**EXCERTO FORNECIDO**:

Do tronco à barrica
Em Palaçoulo, Miranda do Douro, há uma tanoaria industrial que dá cada vez mais cartas lá fora. A JM Gonçalves compra troncos de carvalho francês na zona de Clermont-Ferrand e Moullins, corta essa madeira e deixa as futuras aduelas a ‘estagiar’ à chuva e ao sol durante, pelo menos, dois anos, até pegar nelas para, então, produzir barricas, 16 a 17 mil por ano, quase tudo para exportação. Descobrimos que uma barrica não nasce num dia. Na verdade, na barrica estão pelo menos 150 anos de espera.
É José Abílio Gonçalves, terceira geração de uma empresa familiar, quem nos guia pela unidade industrial da JM Gonçalves em Palaçoulo, Miranda do Douro, praticamente raia — no regresso, até nos perdermos e demos por nós a cruzar a fronteira para Espanha.

**EXERCÍCIO ESCRITO 1**: Transcreva fielmente o trecho do texto sobre a tanoaria de Palaçoulo que começa em "Do tronco à" e prossegue até "fronteira para Espanha.".
**EXERCÍCIO ESCRITO 2**: Dê seguimento ao texto sobre a tanoaria de Palaçoulo a partir da última frase apresentada.
A listagem não é necessária para realizar estes exercícios.

**AMOSTRA DE DADOS**:
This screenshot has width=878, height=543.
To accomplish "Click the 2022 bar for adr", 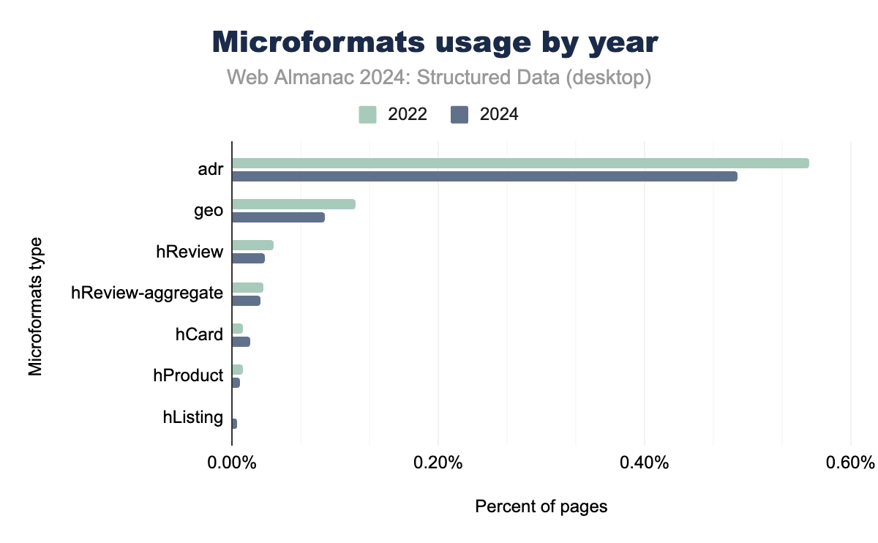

**RESPOSTA FINAL 1**:
Do tronco à barrica
Em Palaçoulo, Miranda do Douro, há uma tanoaria industrial que dá cada vez mais cartas lá fora. A JM Gonçalves compra troncos de carvalho francês na zona de Clermont-Ferrand e Moullins, corta essa madeira e deixa as futuras aduelas a ‘estagiar’ à chuva e ao sol durante, pelo menos, dois anos, até pegar nelas para, então, produzir barricas, 16 a 17 mil por ano, quase tudo para exportação. Descobrimos que uma barrica não nasce num dia. Na verdade, na barrica estão pelo menos 150 anos de espera.
É José Abílio Gonçalves, terceira geração de uma empresa familiar, quem nos guia pela unidade industrial da JM Gonçalves em Palaçoulo, Miranda do Douro, praticamente raia — no regresso, até nos perdermos e demos por nós a cruzar a fronteira para Espanha.

**RESPOSTA FINAL 2**:
O avô de José Abílio era tanoeiro e o pai, que trabalhara em grandes tanoarias em França, impulsionou o negócio no pós-25 de Abril. Ao contrário do que pudéssemos imaginar, o trabalho pesado — e que alguns de nós já viram em tanoarias mais artesanais, por exemplo, nas casas de vinho do Porto ou em tanoarias de gente nova que resolveu dedicar-se a essa arte antiga — na JM Gonçalves foi quase todo aligeirado por máquinas modernas, equipadas com sensores e que cortam e modelam a madeira ao milímetro.
Sem margem para erros, como nos explicou José Abílio, quando com ele passámos o dia na terra que, para além das barricas, é também conhecida pela cutelaria e, nos últimos anos, pelo Mosteiro de Santa Maria Mãe da Igreja, o primeiro mosteiro trapista em Portugal.
De França, chegam os troncos
A empresa só pode “cortar os troncos no período de dormência vegetativa, entre fins de Outubro e início de Março”, por isso, explica o sócio-gerente da JM Gonçalves, há que fazer um grande stock de troncos.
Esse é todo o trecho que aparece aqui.